Not all of the cash stolen during the July riots are dye-stained and millions in unsoiled notes will be injected back into the economy, and fund organised crime.
This is the dire warning from the CEO of the South African Banking Risk Information Centre (Sabric), Nischal Mewalall, who said that the cash stolen from ATMs and bank branches amounts to R119,400,243 to date.
“This money is the proceeds of crime and there is now a war chest available to fund more organised crime, to corrupt more officials and to promote lawlessness,” said Mewalall.
This amount excludes all further infrastructure damage and replacement costs.
Sabric said that during the widespread looting and vandalism that gripped KwaZulu-Natal and parts of Gauteng in July at least 1227 ATMs and 310 bank branches were vandalised or destroyed.
Of the 1227 ATMs destroyed between 9 July and 17 July, 256 were breached and 36 were physically stolen from their sites which have not been recovered.
In addition, 82 in-branch safes were breached.
Sabric said the civil unrest saw a breakdown in the rule of law that resulted in loss of life and jobs as well as the widespread theft and destruction of infrastructure.
“There is great concern over the impact of intelligence failures and the state’s response to the eight consecutive days of civil unrest that resulted in unprecedented destruction of banking infrastructure in South Africa,” said .
“The theft of R119 400 243 in hard cash is very concerning,” said Mewalall.

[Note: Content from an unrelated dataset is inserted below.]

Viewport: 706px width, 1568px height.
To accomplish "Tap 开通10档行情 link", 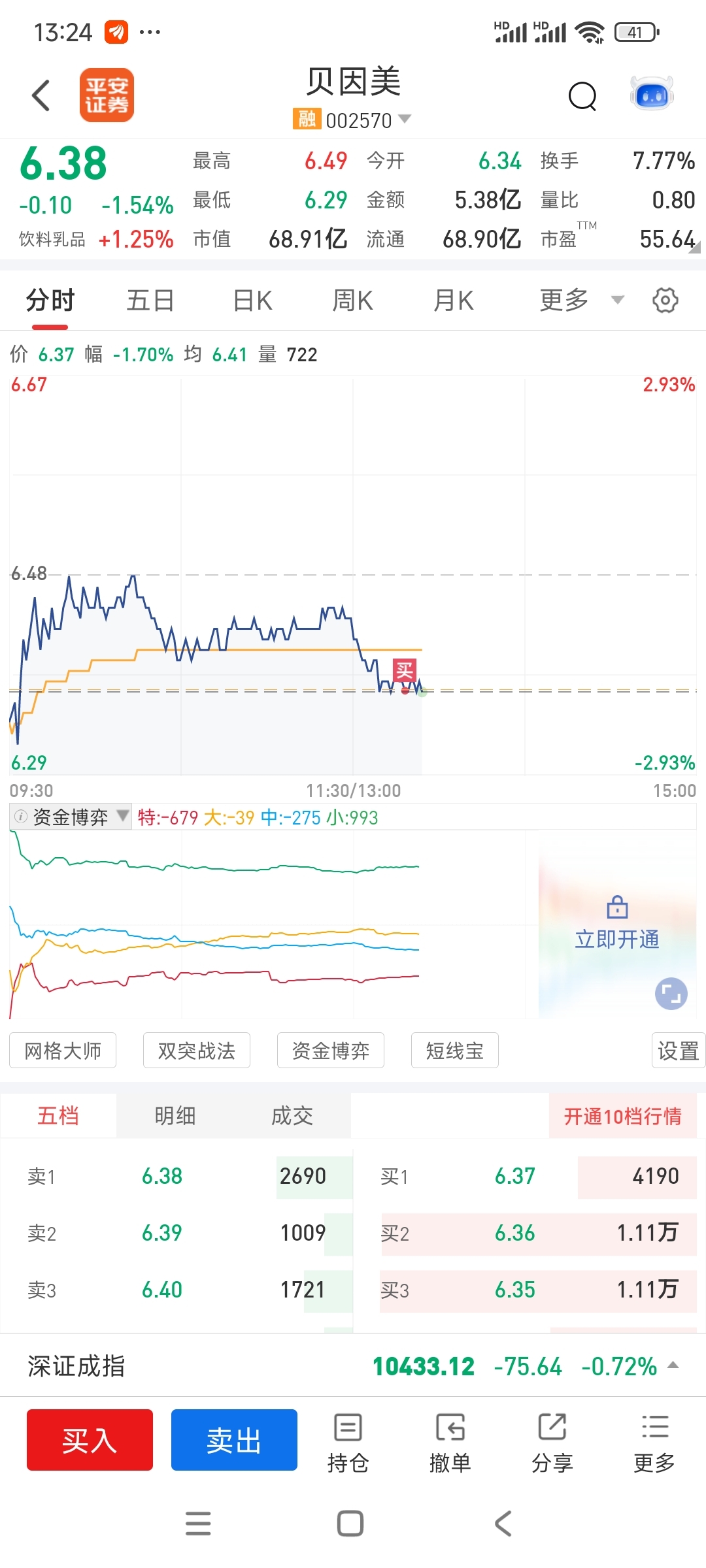I will (622, 1116).

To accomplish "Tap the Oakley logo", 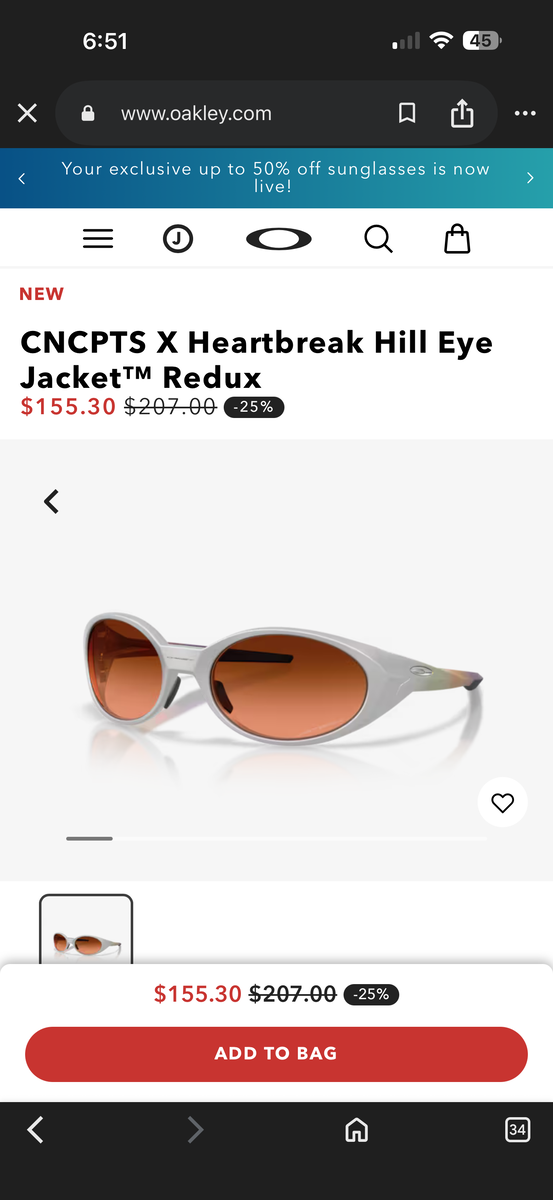I will (278, 239).
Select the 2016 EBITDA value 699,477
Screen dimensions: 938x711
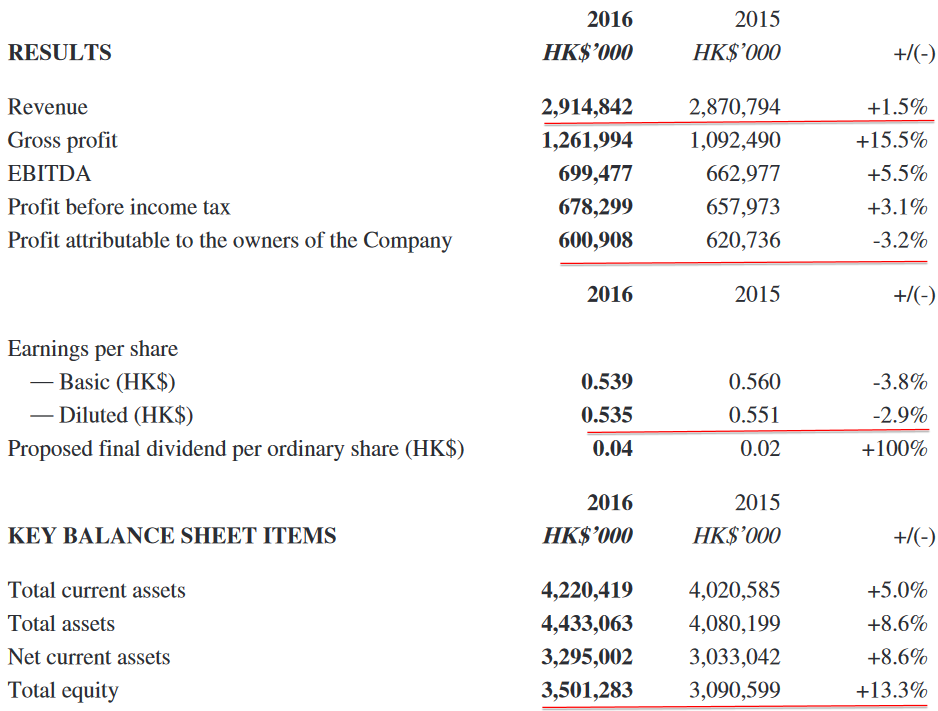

Sabric said that the effectiveness of South Africa’s anti-money laundering and counter financing of terrorism regime will be critical in detecting the individuals behind these crimes.
It urged businesses to be stringent about cash threshold reporting, not to engage in facilitating suspicious transactions and immediately report any suspicious and unusual transactions to the Financial Intelligence Centre.